◆ **About this task**: Set down the lines of the data exactly, starting at the first and stopping after the line containing "Click the Newcastle badge in assists list".

[Opening Listed records section]

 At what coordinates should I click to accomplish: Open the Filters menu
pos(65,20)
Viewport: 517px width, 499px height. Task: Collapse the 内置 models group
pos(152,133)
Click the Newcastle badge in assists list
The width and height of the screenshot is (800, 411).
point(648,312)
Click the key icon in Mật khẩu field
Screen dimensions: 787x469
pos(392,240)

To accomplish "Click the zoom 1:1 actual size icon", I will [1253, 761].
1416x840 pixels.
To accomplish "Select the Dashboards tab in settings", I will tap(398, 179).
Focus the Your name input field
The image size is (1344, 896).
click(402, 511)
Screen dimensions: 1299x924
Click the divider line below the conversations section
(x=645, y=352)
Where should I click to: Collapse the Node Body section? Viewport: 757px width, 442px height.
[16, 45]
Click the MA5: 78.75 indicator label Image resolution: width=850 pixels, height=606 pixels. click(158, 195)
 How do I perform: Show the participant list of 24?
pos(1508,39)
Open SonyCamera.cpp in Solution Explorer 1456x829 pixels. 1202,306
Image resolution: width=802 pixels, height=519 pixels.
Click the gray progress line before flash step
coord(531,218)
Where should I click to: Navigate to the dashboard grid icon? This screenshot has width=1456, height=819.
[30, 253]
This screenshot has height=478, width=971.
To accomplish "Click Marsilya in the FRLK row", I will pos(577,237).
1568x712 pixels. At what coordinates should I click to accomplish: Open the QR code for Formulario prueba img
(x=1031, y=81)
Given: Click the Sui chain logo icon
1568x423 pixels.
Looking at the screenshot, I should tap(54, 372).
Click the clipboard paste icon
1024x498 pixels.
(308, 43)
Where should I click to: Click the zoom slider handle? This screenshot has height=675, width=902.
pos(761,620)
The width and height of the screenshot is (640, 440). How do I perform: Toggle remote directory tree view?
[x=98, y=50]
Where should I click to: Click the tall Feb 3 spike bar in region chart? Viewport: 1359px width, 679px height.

[Closing Listed records section]

◆ **Task response**:
 At what coordinates should I click to accomplish: Open the Filters menu
pos(65,20)
Viewport: 517px width, 499px height. Task: Collapse the 内置 models group
pos(152,133)
Click the Newcastle badge in assists list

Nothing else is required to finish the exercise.